Ebenezer Price and His Carvings Right Here in Pennington
To add to my passion and evolution for my love of cemetery exploration, I am just getting to know the carvers of these stones. Thanks, again, to my friends at Wise Owl Workshops, their study and excitement over the carvers of yesterday, and today, has rubbed off on me! Let me read all I can on them!
So while on a short graphic design assignment right here in the local town of Pennington, what's a girl to do on a lunch break? Well of course – visit the cemetery next door!! Pennington Presbyterian Church Cemetery. Of course living local to here, I have visited this cemetery before. But this time, with greater knowledge and history in my brain. I personally, with exuberant excitement, discovered a few of the older, colonial stones here, signed by Ebenezer Price!

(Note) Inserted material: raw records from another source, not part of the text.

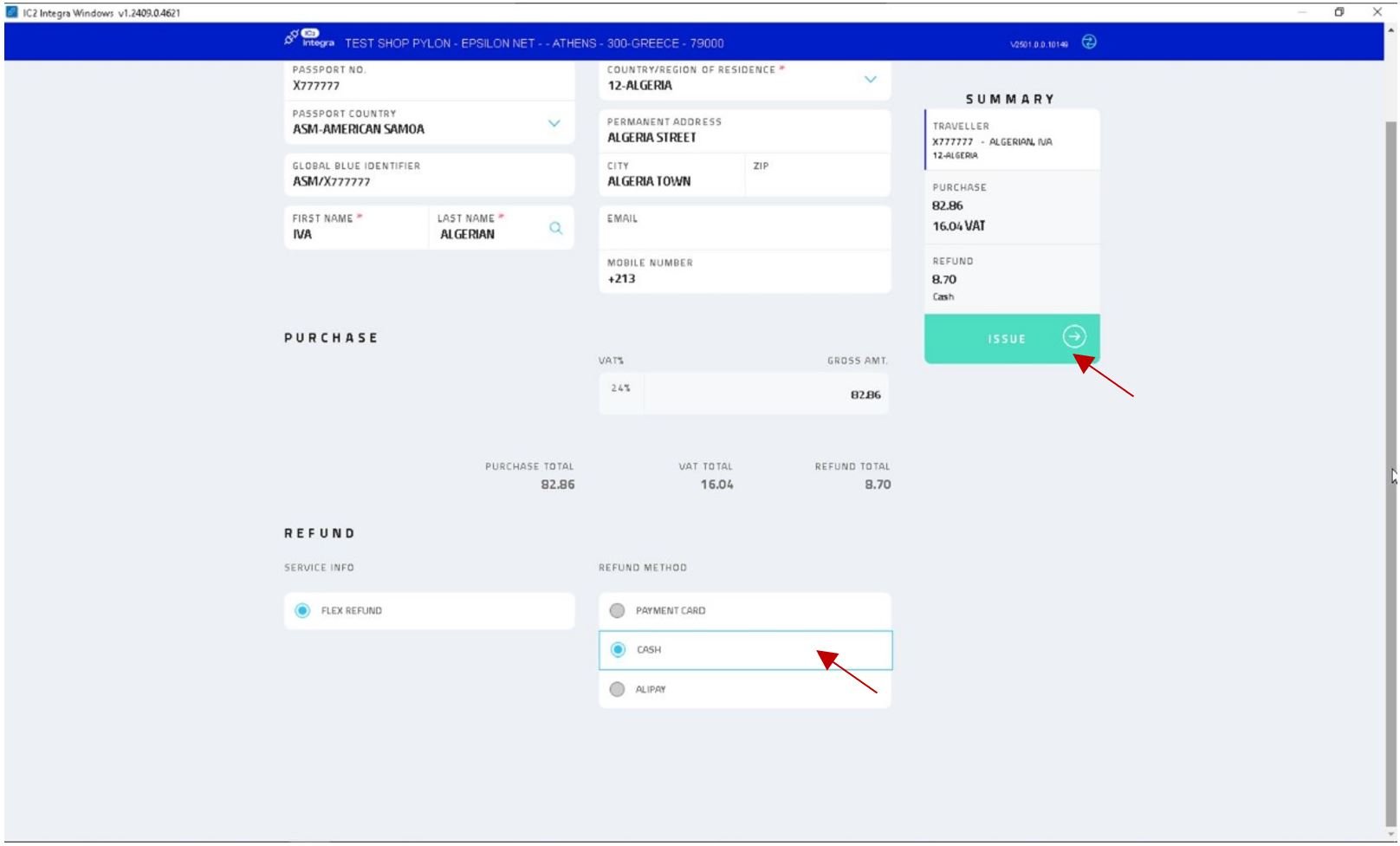This screenshot has width=1400, height=846.
Task: Click the IC2 Integra app icon in title bar
Action: 12,12
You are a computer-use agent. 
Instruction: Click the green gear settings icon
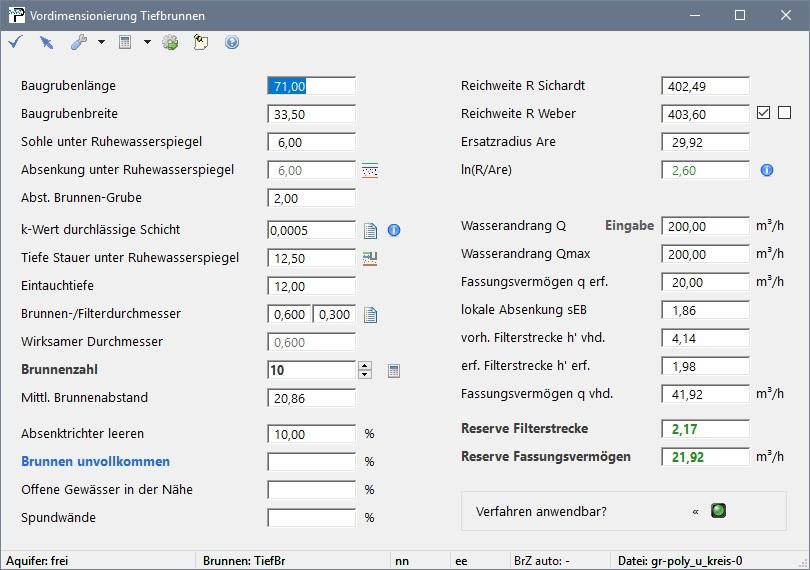click(x=170, y=42)
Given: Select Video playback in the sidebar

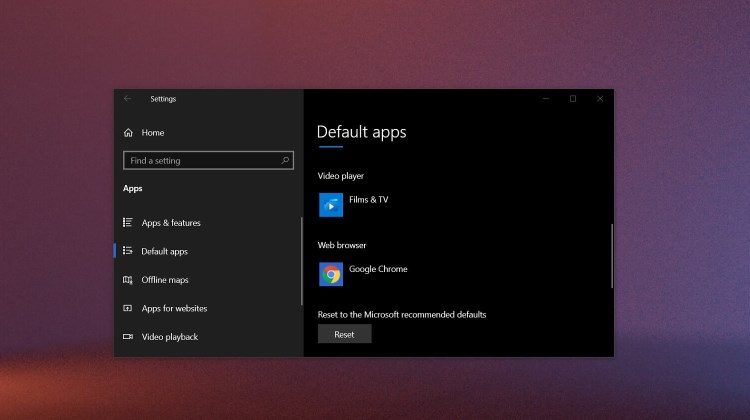Looking at the screenshot, I should point(169,337).
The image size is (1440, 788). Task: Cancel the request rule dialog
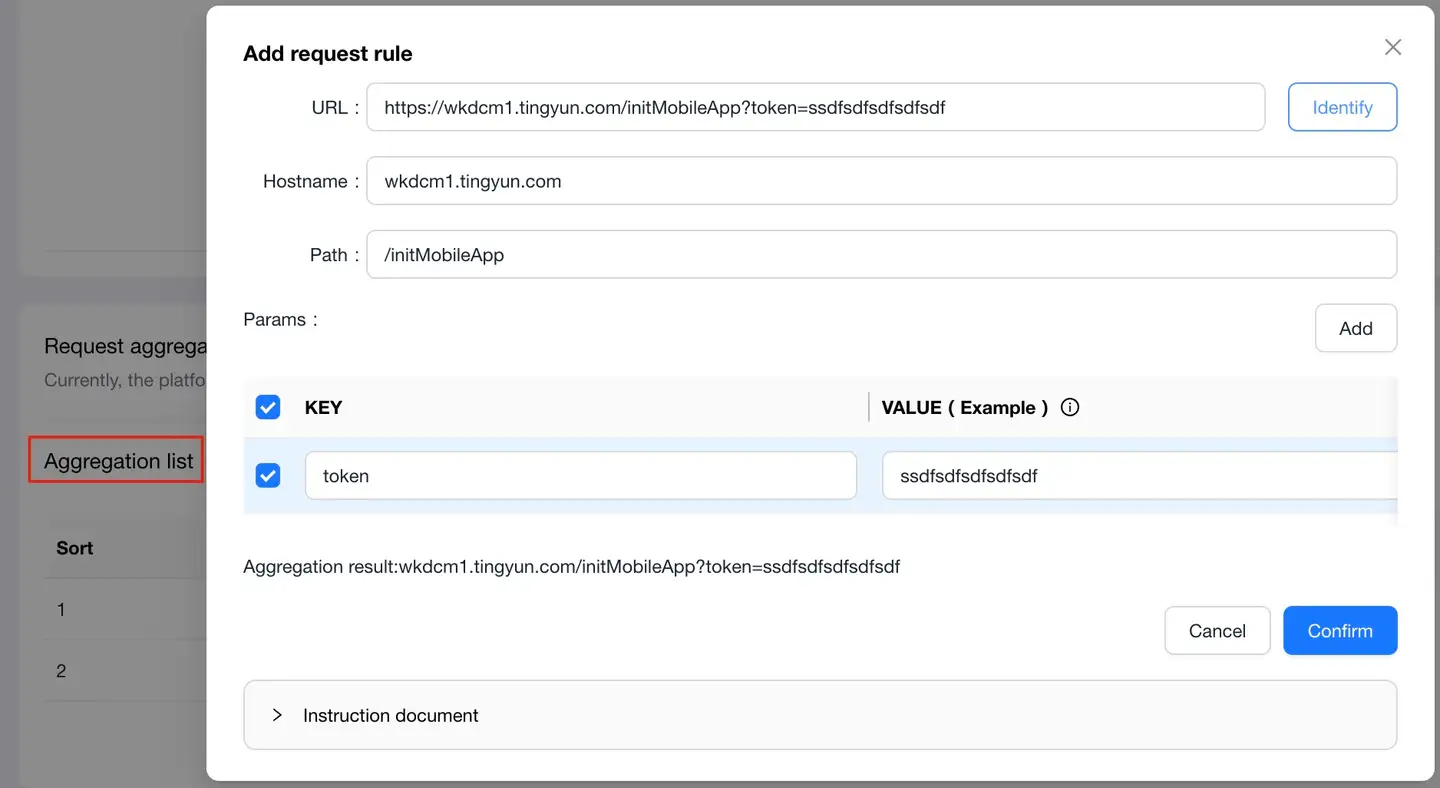1217,631
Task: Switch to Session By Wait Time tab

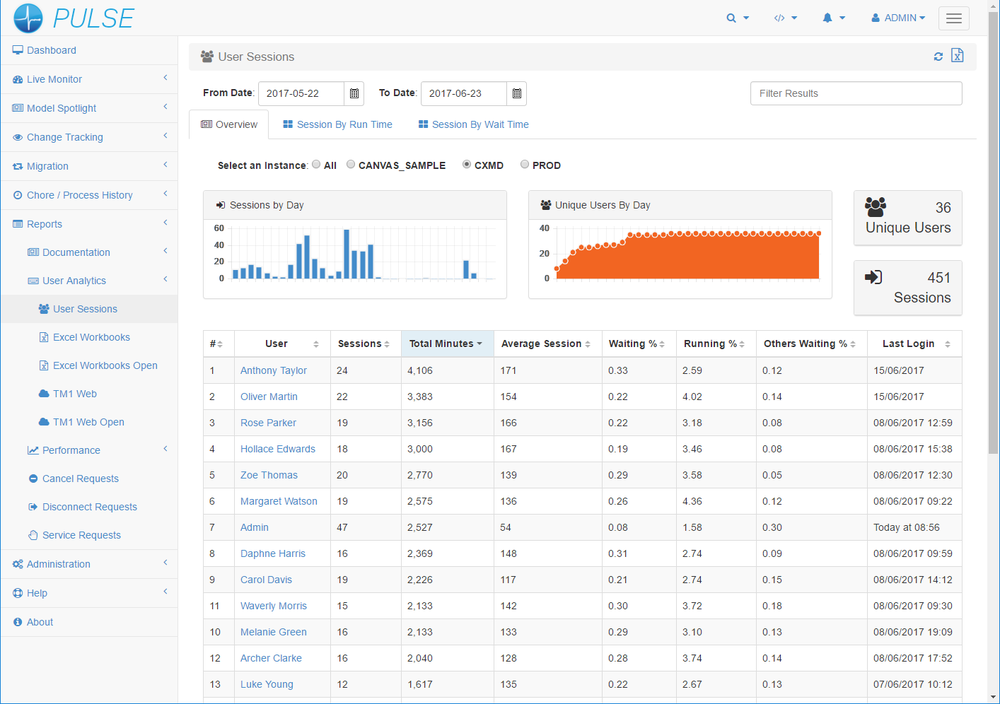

Let me back up a step. If you look towards the bottom of a colonial gravestone (mind you, in my explorations, I have seen modern signatures or the name of monument company carved into modern work) you might see a set of initials, or even a whole name. This is the carver of the stone, just as an artist would sign their painting. Aside from the furniture makers, blacksmiths, silversmiths, potters and glass blowers, the gravestone carver also left their mark in the colonial artistic archives. Decorative art and folk art can be found on all of these mediums of the 1600s and 1700s. Especially in the gravestones of the North East! Oh how I would love to explore the New England cemeteries! Ebenezer Price was a noteworthy and prolific carver of colonial eighteenth century New Jersey. He lived from 1728 to 1788. His work often features the embossed cherubs or soul effigies at the top of the stone with a scalloped shell shape and column-type carving up and down each side of the stone. Just look at these stones – look at the perfection of the typefaces, and the faces, and eyes and details of the hair – all carved by hand and chisel!! Most can't even write on paper as perfect as these. Also found in this cemetery were a couple of stones carved by his apprentices – Abner Stewart and Jonathan Acken. Now that I know more about Mr. Price and these apprentices, I must go back and look at these stones to see if they were carved during Price's life, under his artistic wing, or after his death.
I just had to share this exciting find! Oh what some of the passers by on Main Street must have thought at the site of me pacing excitedly back and forth amongst these tombstones. With this knowledge, I hope you now take a closer look at some of these older tombstones to see who created these amazing masters works of art.